Our charity is to be directed toward others, not for our own enrichment. Giving isn’t a form of reciprocity; we aren’t to give in order to get, but in order to care for one another.
Seen from this perspective, the widow’s story utterly repudiates the prosperity gospel. We give, not for ourselves, but for others. We give with no thought of self; we are charitable not in order to be admired or honored, nor for a “return on our investment.” We give because there are people in need; people who have given everything.
We tend to equate the idea of having nothing left to live on with homelessness or hunger; with ragged clothing or an empty cupboard: with things. This overlooks the costs of physical and psychological exhaustion: when people are impoverished — mentally, emotionally, spiritually, physically — because of what they have endured. PTSD; chronic fatigue syndrome and lupus; severe illnesses, injuries, and addictions can drain energy and hope from a person’s life: they may have given all that they had. Poverty can take many forms, and our charity and compassion cannot be limited to only one sort.
The annual recognition of Veterans Day reminds us to take a closer look at those who have given “all that they had” through their service in the Armed Forces. Some men and women gave of themselves for a single enlistment, some for several years, some for their entire career and some gave all that they had — their very lives.

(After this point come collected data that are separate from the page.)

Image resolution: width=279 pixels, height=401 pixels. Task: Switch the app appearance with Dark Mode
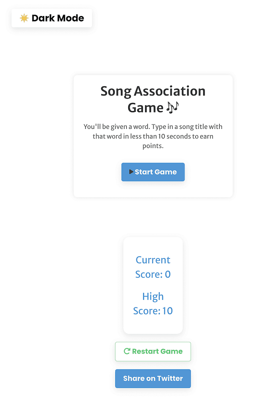click(x=51, y=18)
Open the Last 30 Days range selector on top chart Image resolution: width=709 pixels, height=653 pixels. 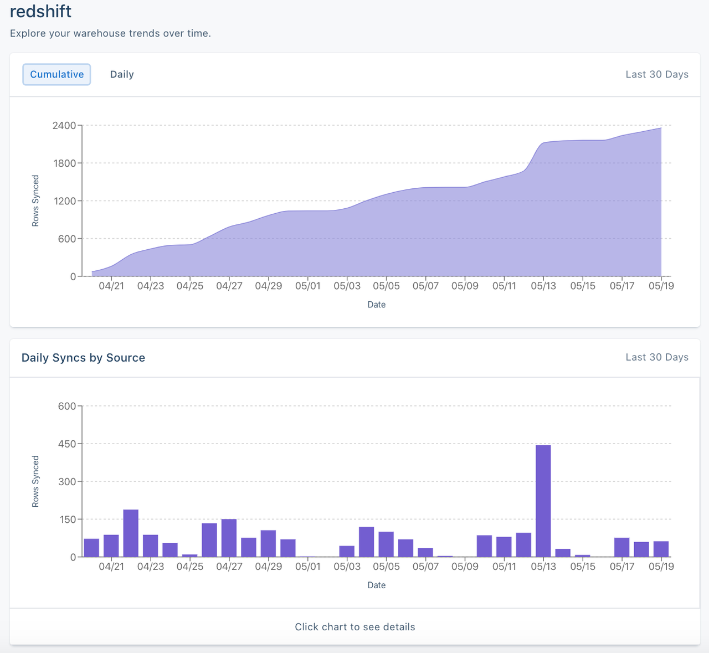(x=657, y=74)
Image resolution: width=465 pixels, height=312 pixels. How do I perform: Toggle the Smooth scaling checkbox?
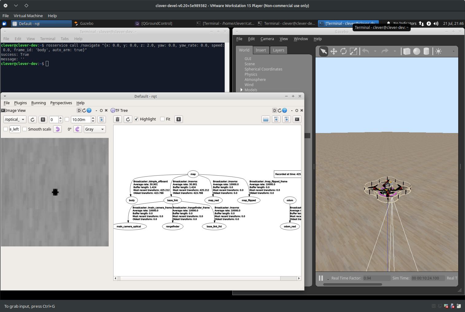point(25,129)
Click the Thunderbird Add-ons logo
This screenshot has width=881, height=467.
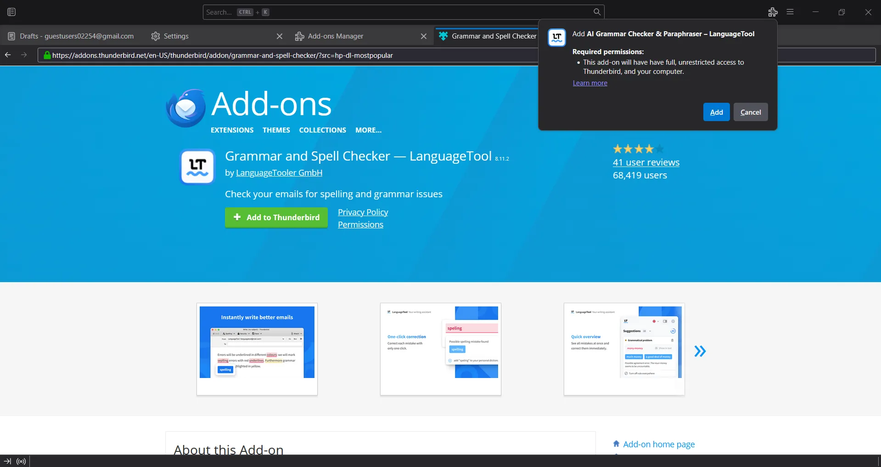[186, 108]
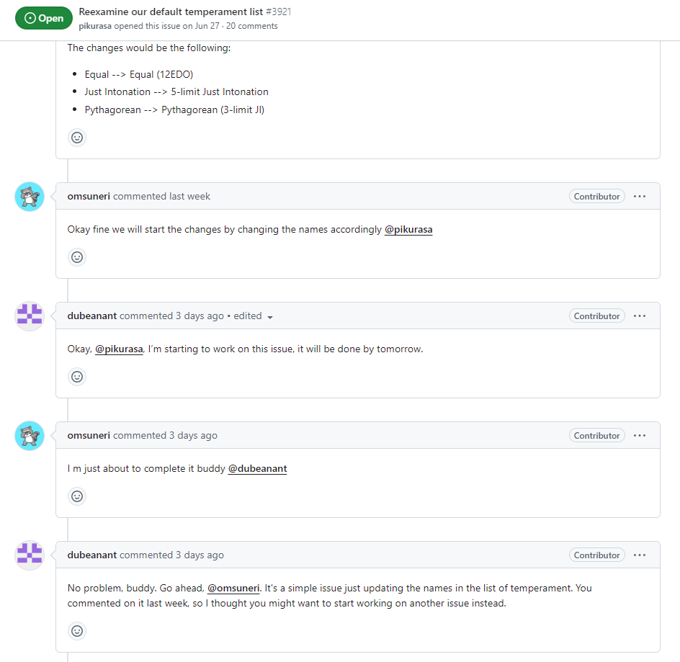This screenshot has width=680, height=662.
Task: Click Contributor badge on dubeanant's last comment
Action: tap(596, 555)
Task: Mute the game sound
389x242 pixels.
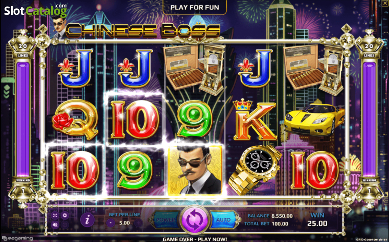Action: [55, 224]
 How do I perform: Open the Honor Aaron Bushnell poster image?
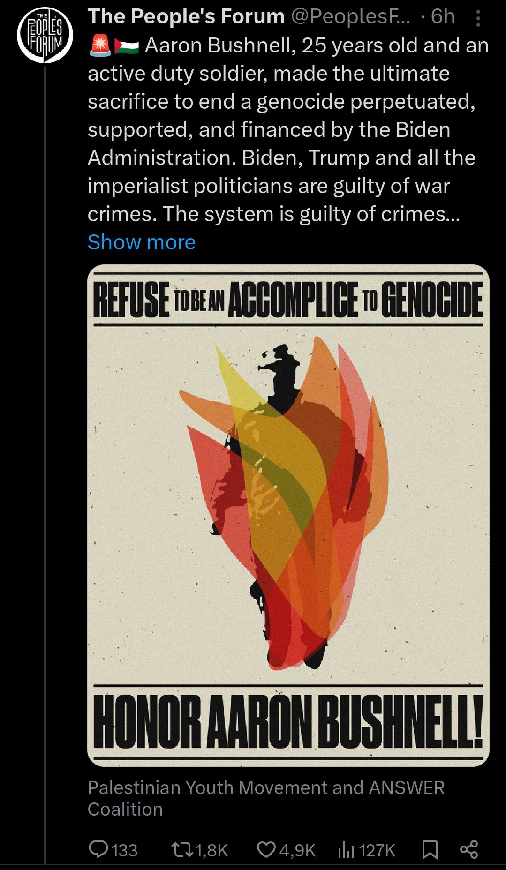pyautogui.click(x=288, y=516)
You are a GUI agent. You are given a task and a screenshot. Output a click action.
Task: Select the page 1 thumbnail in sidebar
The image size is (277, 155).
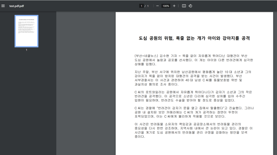tap(26, 31)
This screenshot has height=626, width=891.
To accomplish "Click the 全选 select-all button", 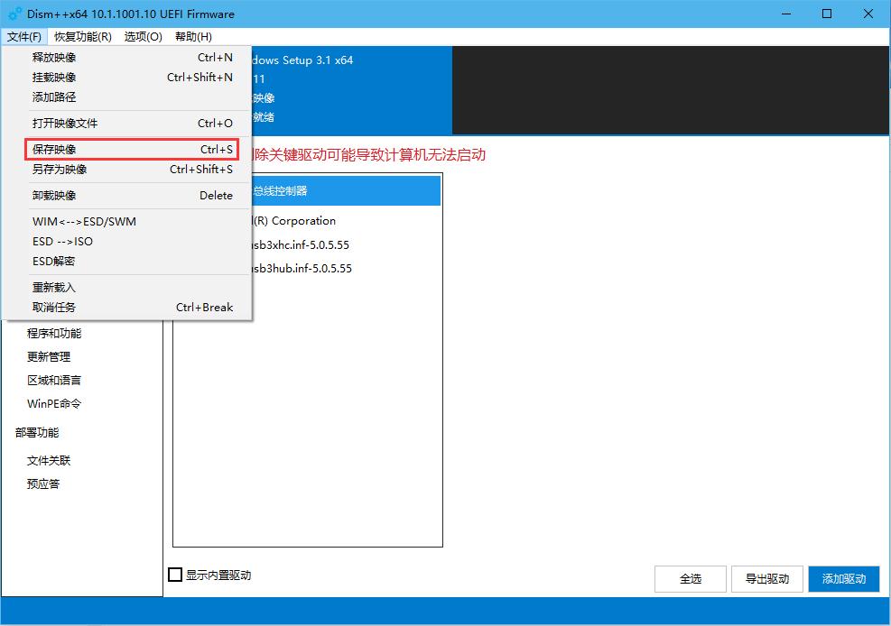I will pos(690,579).
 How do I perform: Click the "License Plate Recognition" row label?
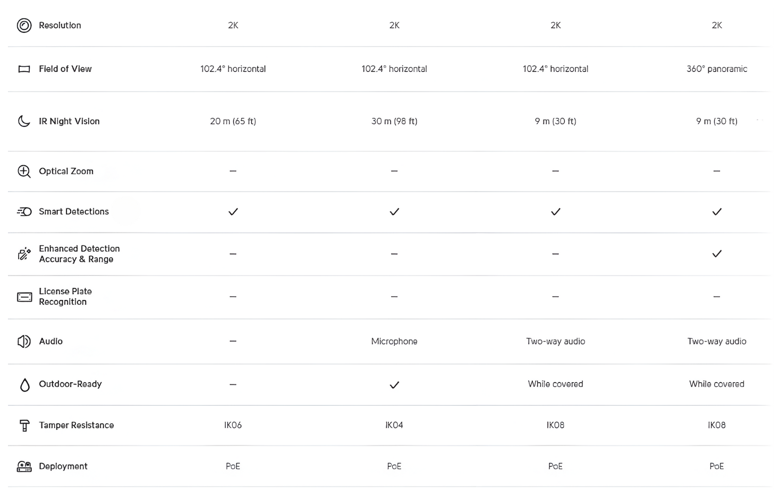click(65, 296)
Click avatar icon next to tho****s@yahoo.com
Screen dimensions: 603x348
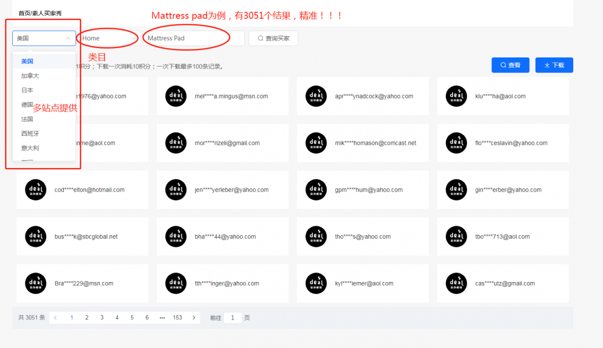[x=316, y=237]
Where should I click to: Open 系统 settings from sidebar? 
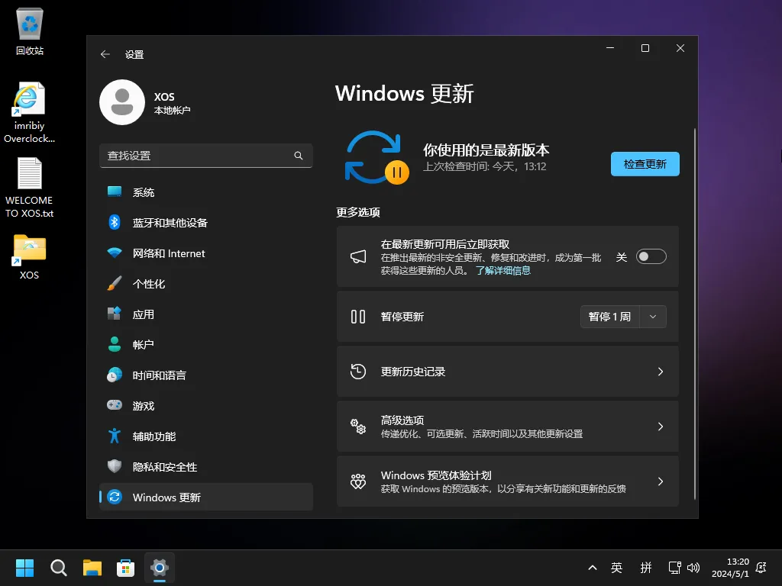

All gave some. Some gave all.
~ Howard William Osterkamp, Korean War veteran
Many who returned paid a heavy price; those who lost limbs, hearing, vision; those who lost friends, who witnessed suffering and death; and the loss of innocence that drained life out of all who were there. For some the experience cost them all that they had to give. Some lost their minds, others lost the ability to return to “life as it was,” becoming permanently estranged from the society that sent them off to fight.

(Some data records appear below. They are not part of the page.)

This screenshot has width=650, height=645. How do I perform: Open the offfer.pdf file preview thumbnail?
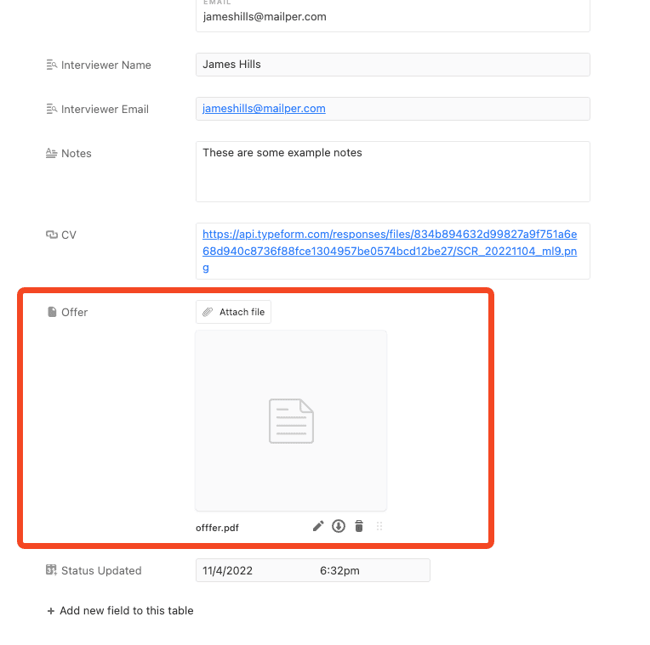[291, 421]
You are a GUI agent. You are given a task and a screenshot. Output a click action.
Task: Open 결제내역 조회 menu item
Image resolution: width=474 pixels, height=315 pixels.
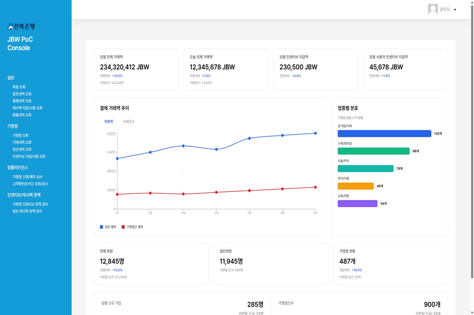tap(22, 101)
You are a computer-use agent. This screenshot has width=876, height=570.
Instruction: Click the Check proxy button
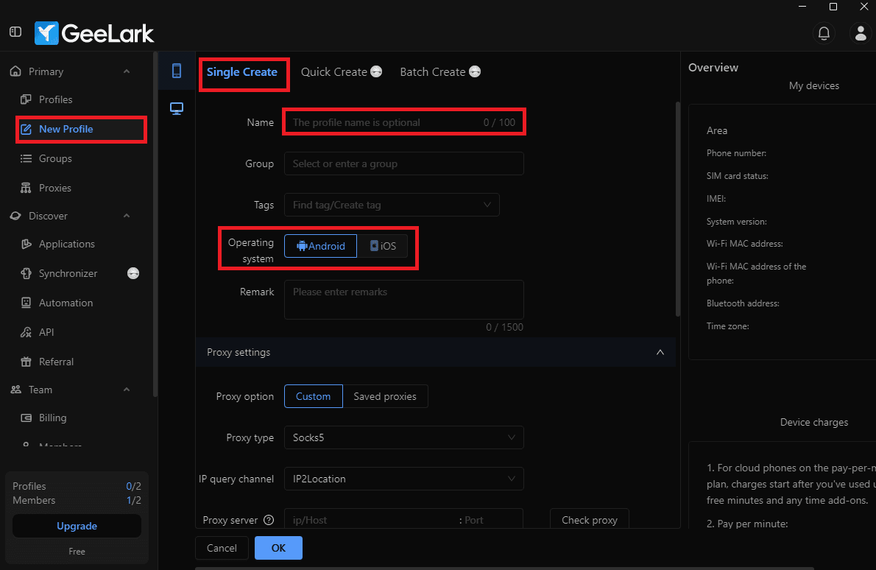589,520
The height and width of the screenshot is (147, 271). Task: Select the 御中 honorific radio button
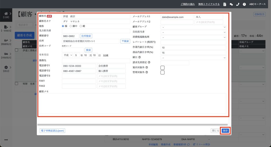tap(71, 26)
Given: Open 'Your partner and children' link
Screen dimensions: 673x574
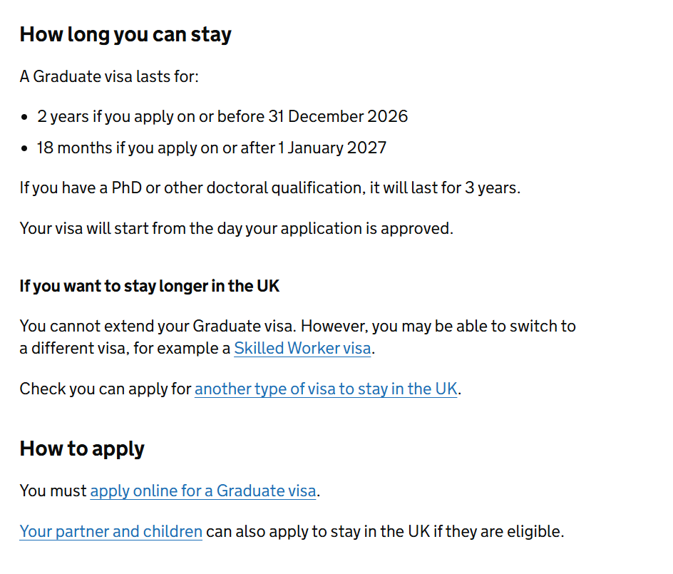Looking at the screenshot, I should (x=111, y=531).
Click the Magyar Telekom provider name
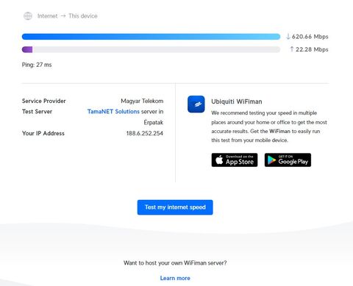 tap(142, 101)
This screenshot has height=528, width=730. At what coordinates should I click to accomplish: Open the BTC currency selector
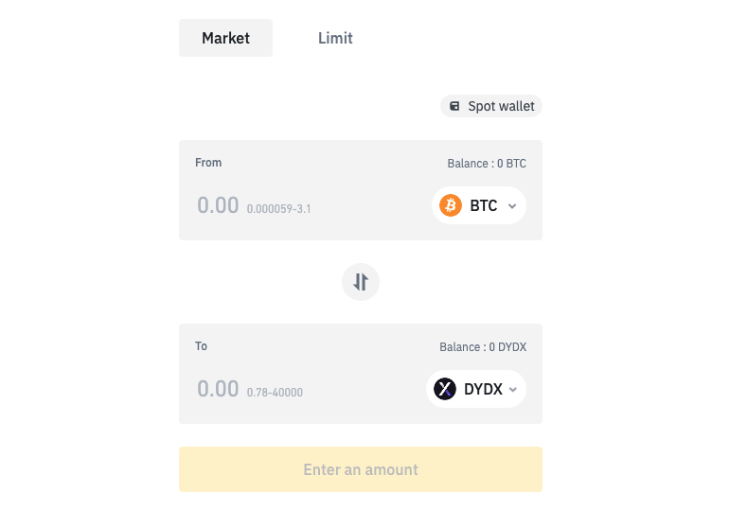pos(479,205)
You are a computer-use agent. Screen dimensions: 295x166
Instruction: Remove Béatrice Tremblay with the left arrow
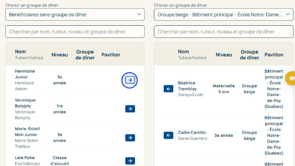168,89
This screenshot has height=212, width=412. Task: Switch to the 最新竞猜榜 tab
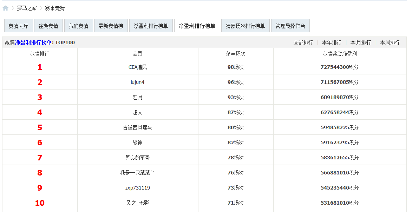pyautogui.click(x=111, y=25)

And there is the price paid by the families: those who wait through long silences; lonely, worried, fearful, stressed beyond imagining; those who are reunited with a stranger; and those whose lasting reminder is a neatly folded flag and a permanently broken heart. Poverty can take many forms, and our charity and compassion cannot be limited to only one sort.
Throughout this Season may we be guided and inspired to give, generously — for others, with no thought for ourselves.

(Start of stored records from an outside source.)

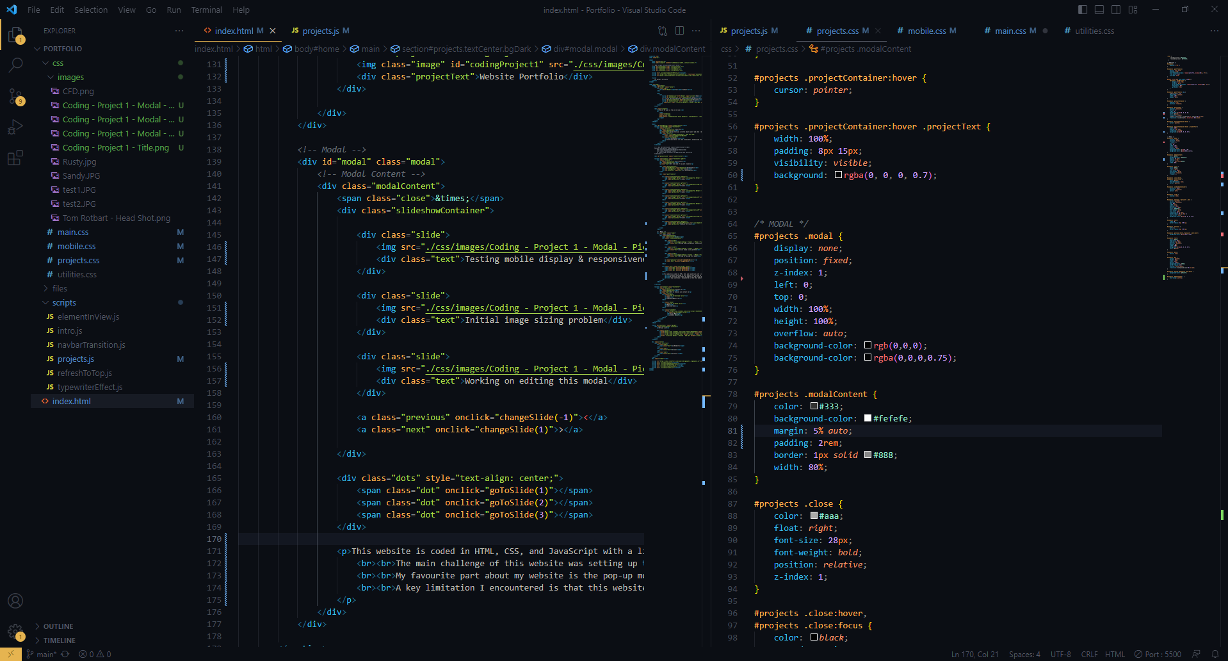Expand the OUTLINE section
The height and width of the screenshot is (661, 1228).
pyautogui.click(x=58, y=626)
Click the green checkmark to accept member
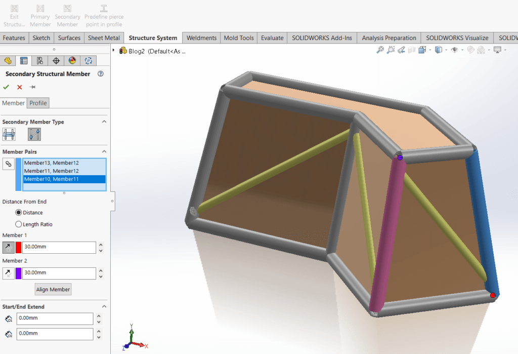The height and width of the screenshot is (354, 518). (x=6, y=87)
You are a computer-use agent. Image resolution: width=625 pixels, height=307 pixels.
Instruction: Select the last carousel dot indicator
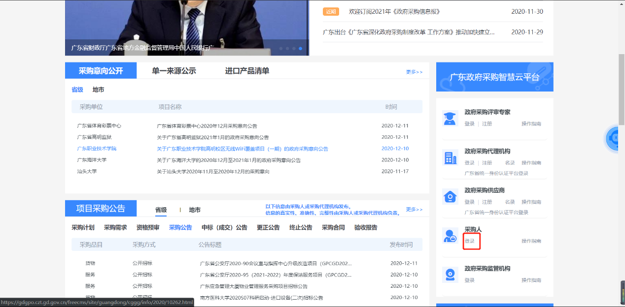pyautogui.click(x=301, y=49)

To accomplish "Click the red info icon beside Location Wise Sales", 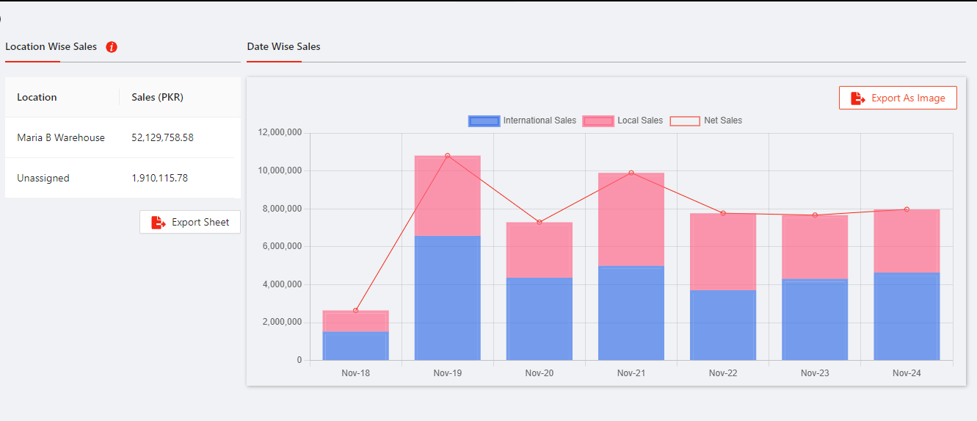I will click(112, 47).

May Christ’s grace and peace abide in us and our world,
Where do you see the greatest poverty?
How might you alleviate different sorts of poverty? (Hint: it’s not always about money!)
There are approximately 20 million veterans in the U.S. In 2014 an average of 20 veterans died from suicide each day. Veterans accounted for 18% of all deaths from suicide among U.S. adults, while veterans constituted 8.5% of the US population.